No login. No paywall. Free to use.

What is Docker

Docker is an open-source platform for building, running, and shipping applications inside containers.

A container packages an application together with its libraries, dependencies, and configuration files so it runs the same on any machine - your laptop, a test server, or production.

Before Docker, "works on my machine" was a real problem. Dependency mismatches, OS differences, missing runtime versions. Docker solves all of that.

It's not a virtual machine. Containers share the host OS kernel, which makes them faster to start and much lighter on resources.


What Are the Core Components of Docker

Docker isn't one thing. It's a set of parts that work together.

Docker Daemon

The background service running on your host. It does the actual work: creates containers, manages images, handles networking and volumes.
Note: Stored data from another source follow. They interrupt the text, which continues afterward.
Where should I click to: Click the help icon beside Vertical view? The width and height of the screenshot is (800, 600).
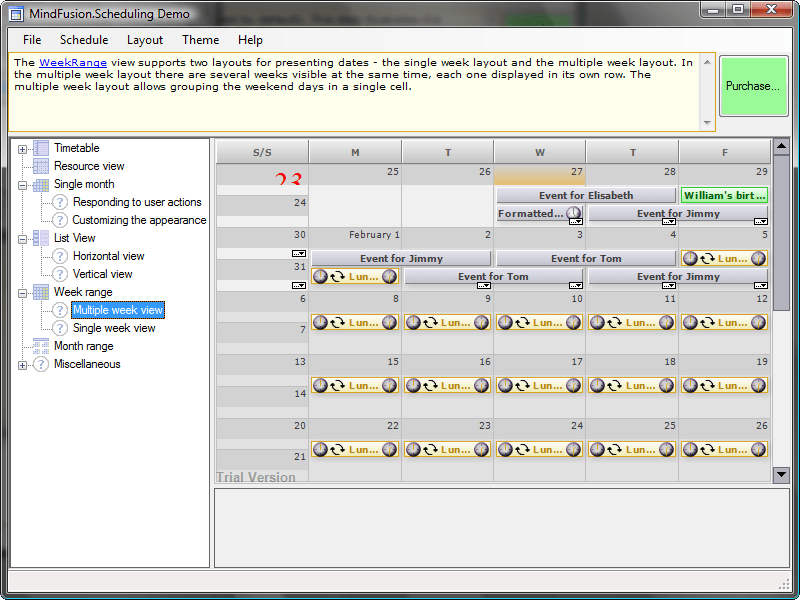(x=59, y=273)

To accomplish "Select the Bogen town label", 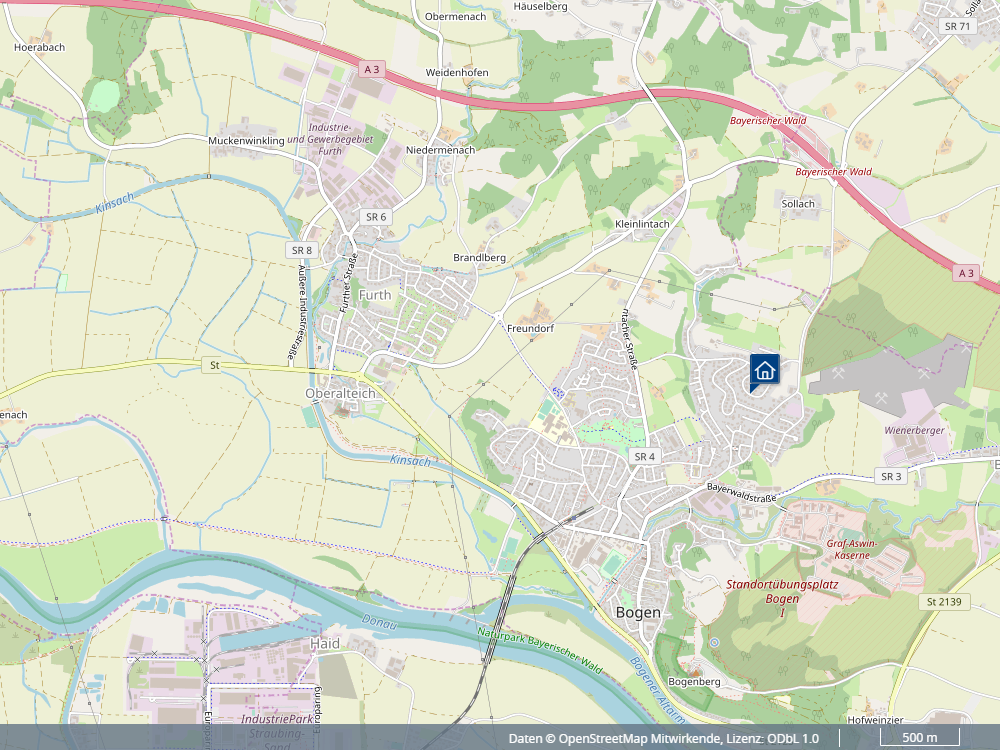I will pos(639,612).
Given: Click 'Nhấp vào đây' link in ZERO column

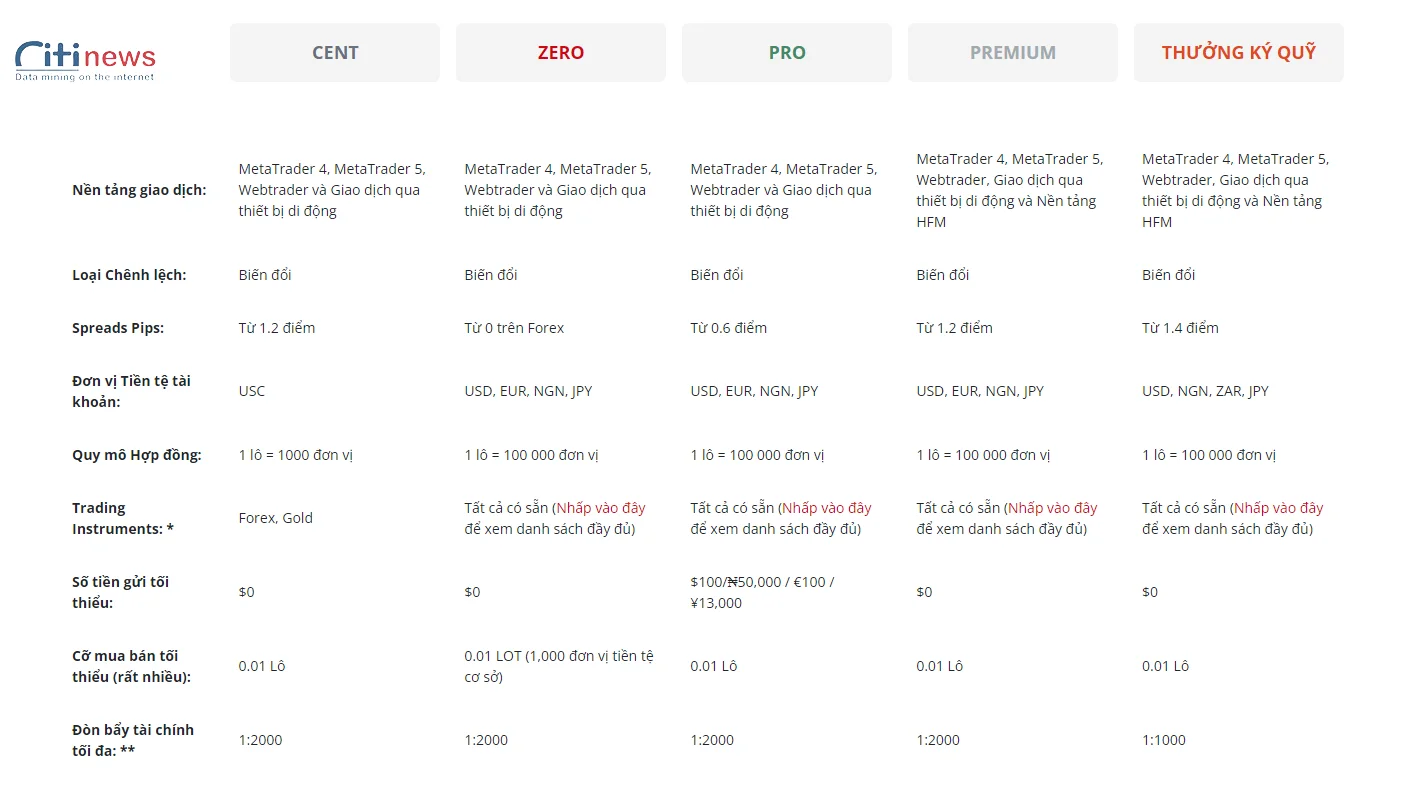Looking at the screenshot, I should [601, 508].
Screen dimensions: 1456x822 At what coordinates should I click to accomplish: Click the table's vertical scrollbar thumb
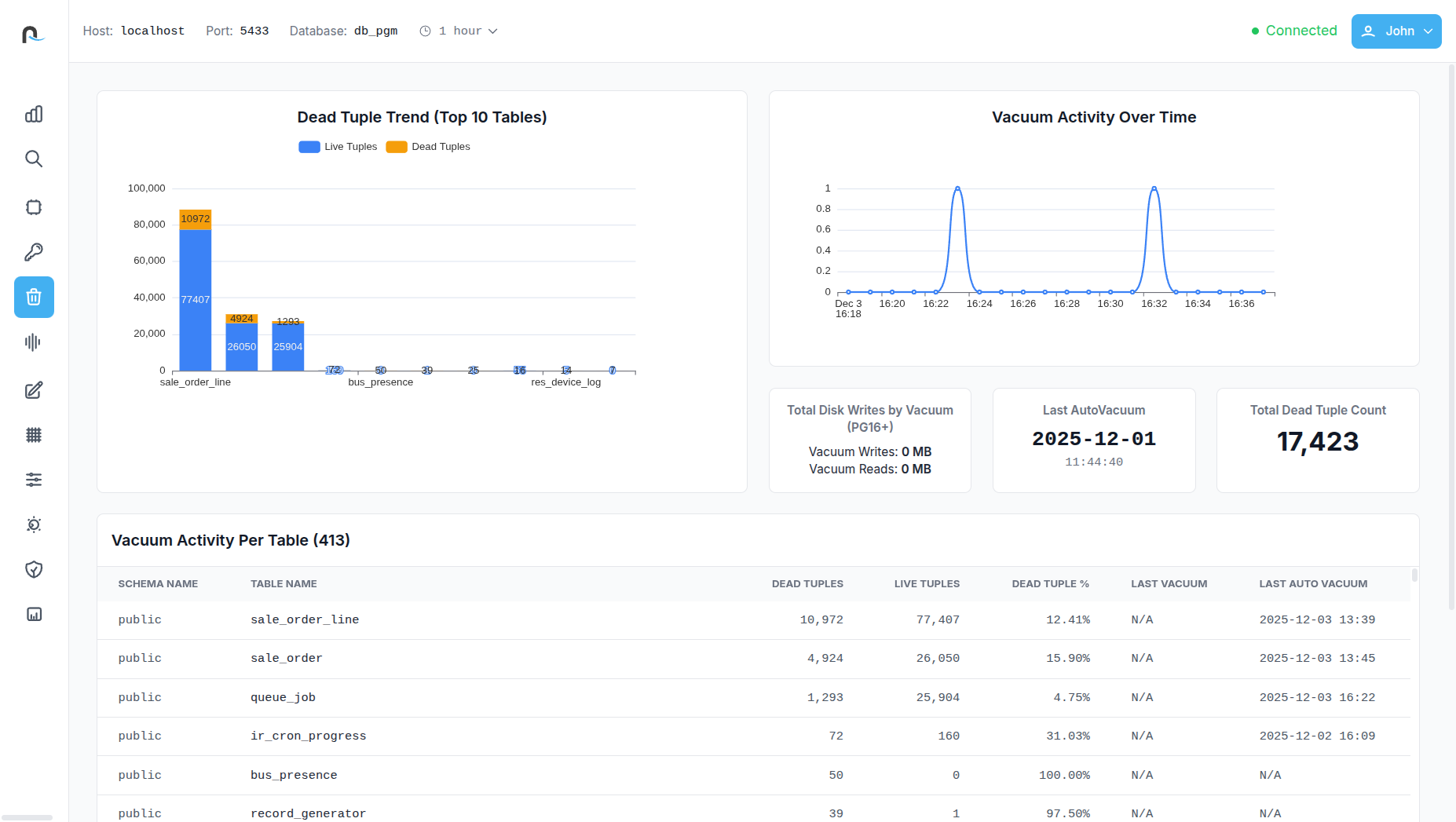[x=1414, y=575]
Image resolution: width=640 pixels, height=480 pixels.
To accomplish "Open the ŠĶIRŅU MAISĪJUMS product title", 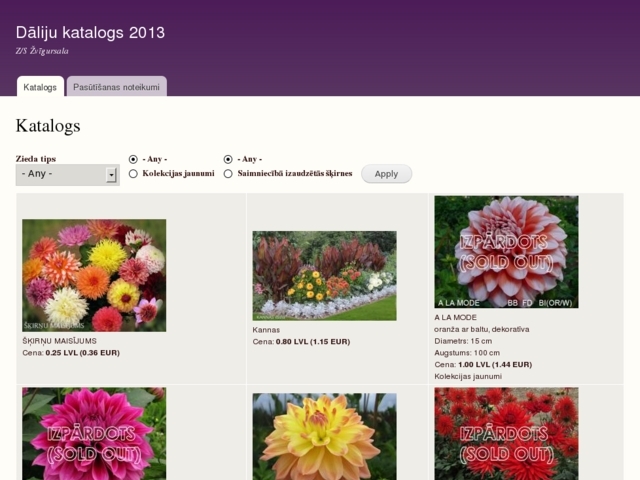I will [59, 341].
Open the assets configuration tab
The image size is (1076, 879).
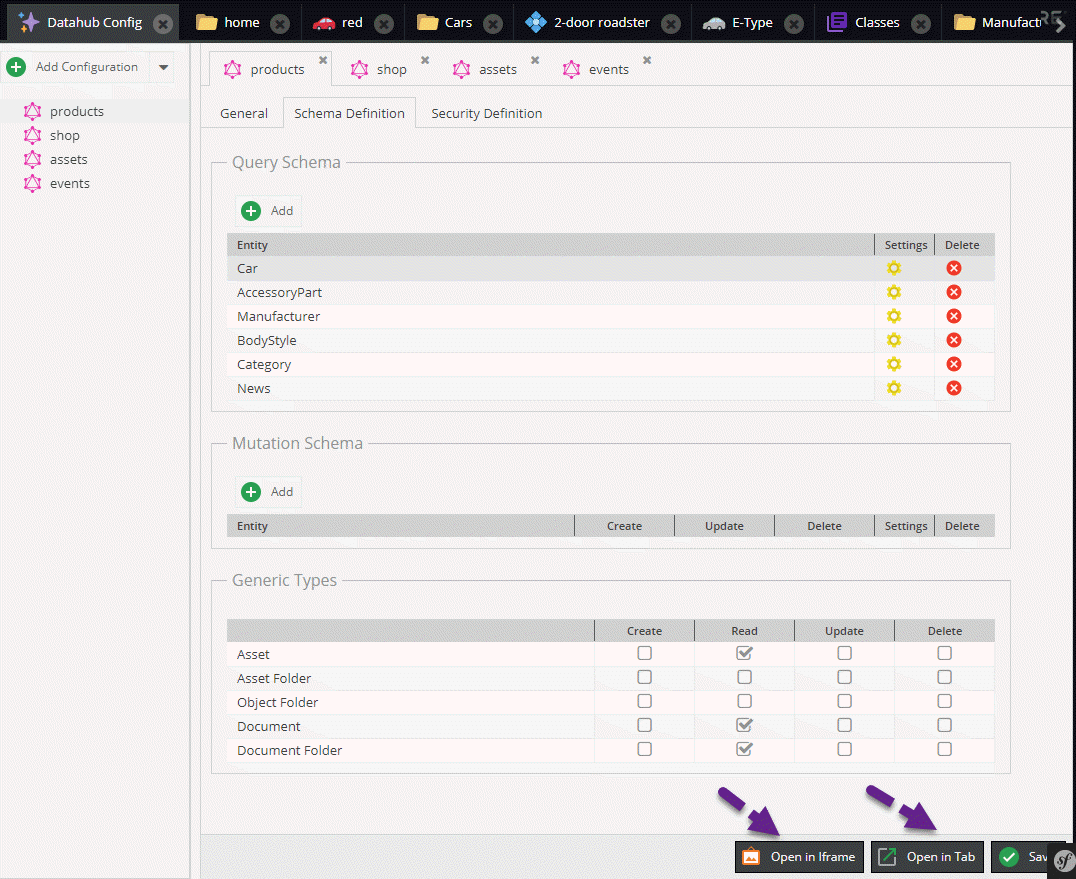click(496, 69)
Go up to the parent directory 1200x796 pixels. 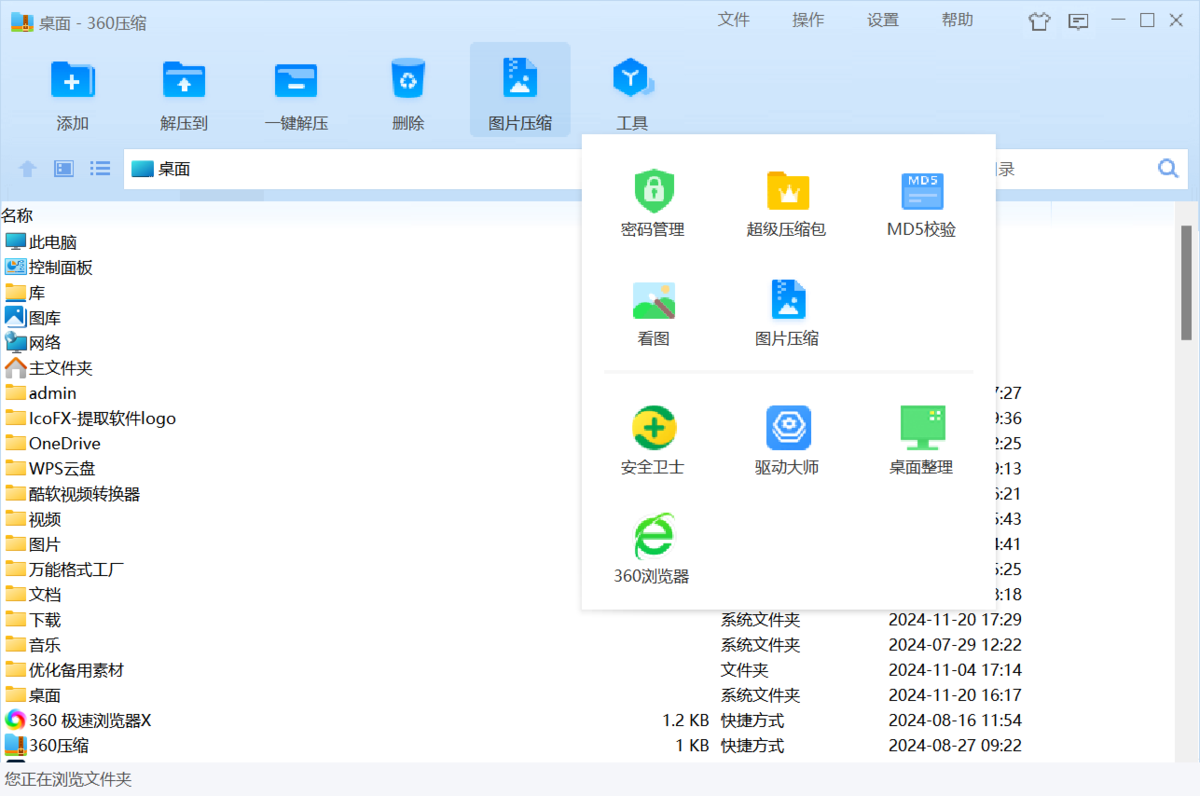pyautogui.click(x=28, y=169)
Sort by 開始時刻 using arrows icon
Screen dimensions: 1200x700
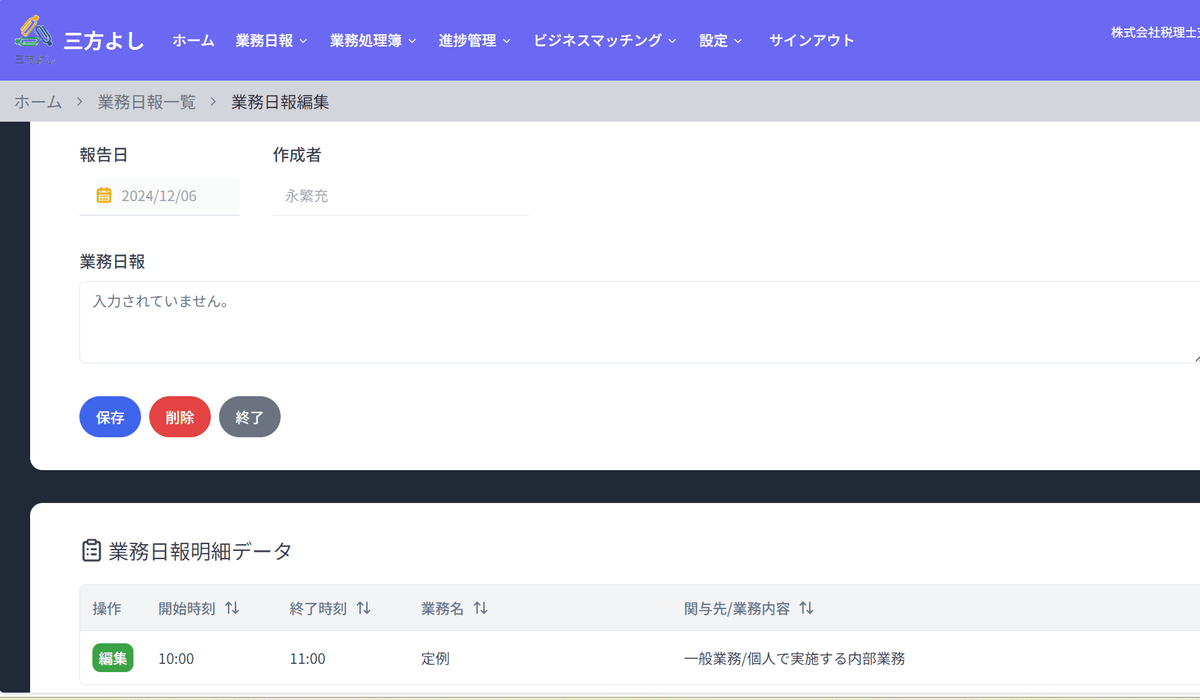coord(232,608)
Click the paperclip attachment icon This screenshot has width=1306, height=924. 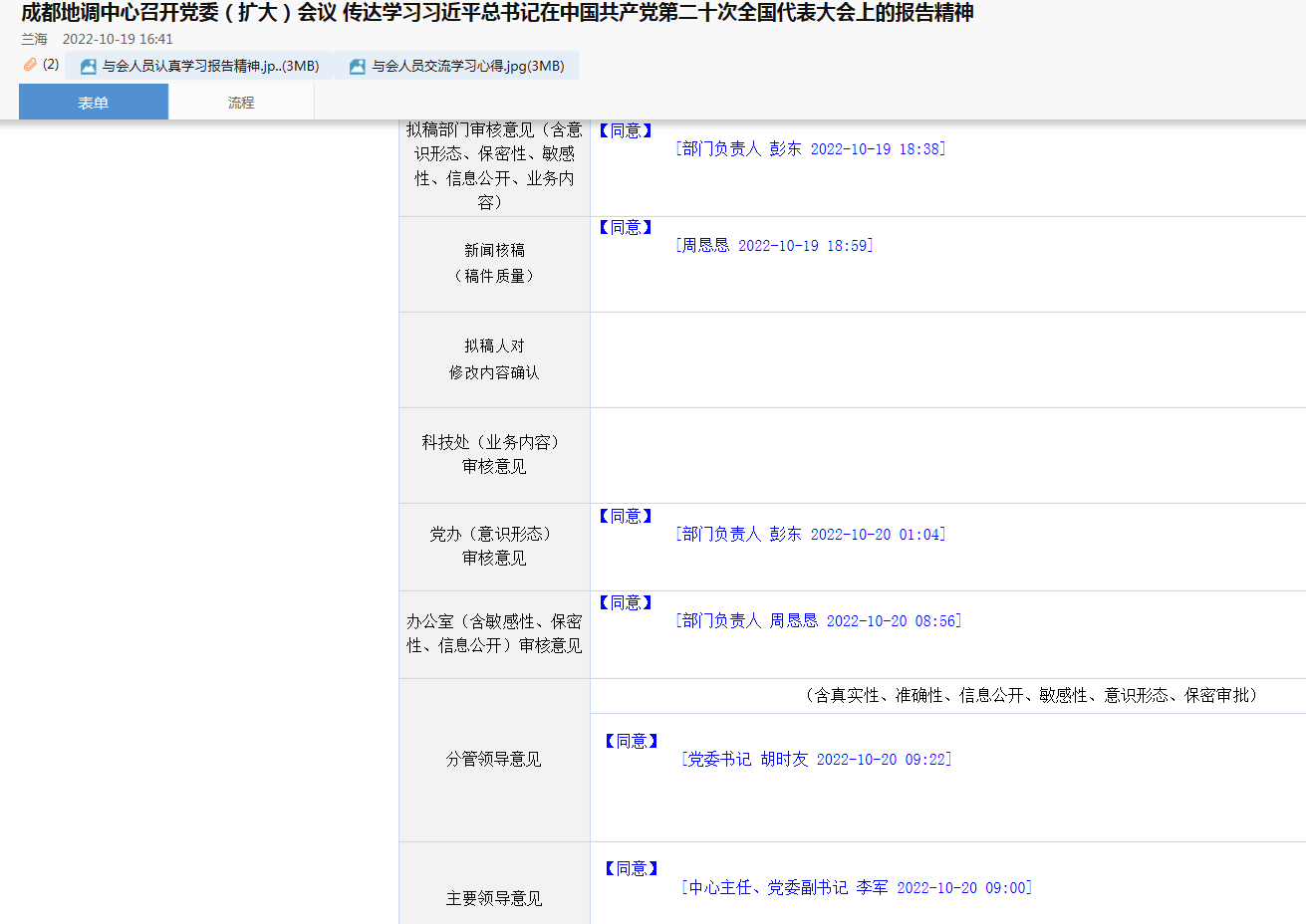point(30,65)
You don't interact with it directly. The Docker client talks to it over a socket.

Docker Client

The CLI tool you use. When you run docker run or docker build, the client sends that instruction to the daemon.

Docker Images

Read-only templates used to create containers. Built from a Dockerfile, layer by layer.

Images live in registries. You pull them down, run them, or build your own.

Docker Containers

A running instance of an image. Isolated from other containers and from the host - its own filesystem, network, and process space.

Containers are stateless by default. Data doesn't survive a restart unless you use volumes.

Docker Registries

Where images are stored and distributed. Docker Hub is the default public registry - thousands of official and community images.

You can also run a private container registry for internal images.


Docker Installation Commands

How to Install Docker on Linux

curl -fsSL https://get.docker.com | sh
sudo usermod -aG docker $USER

Log out and back in after adding your user to the docker group. Otherwise every command needs sudo.

How to Install Docker on macOS

Download Docker Desktop from docker.com. Includes the daemon, CLI, and Docker Compose in one package.

How to Install Docker on Windows

Docker Desktop on Windows runs containers through WSL 2. Enable WSL 2 before installing, or containers will be significantly slower.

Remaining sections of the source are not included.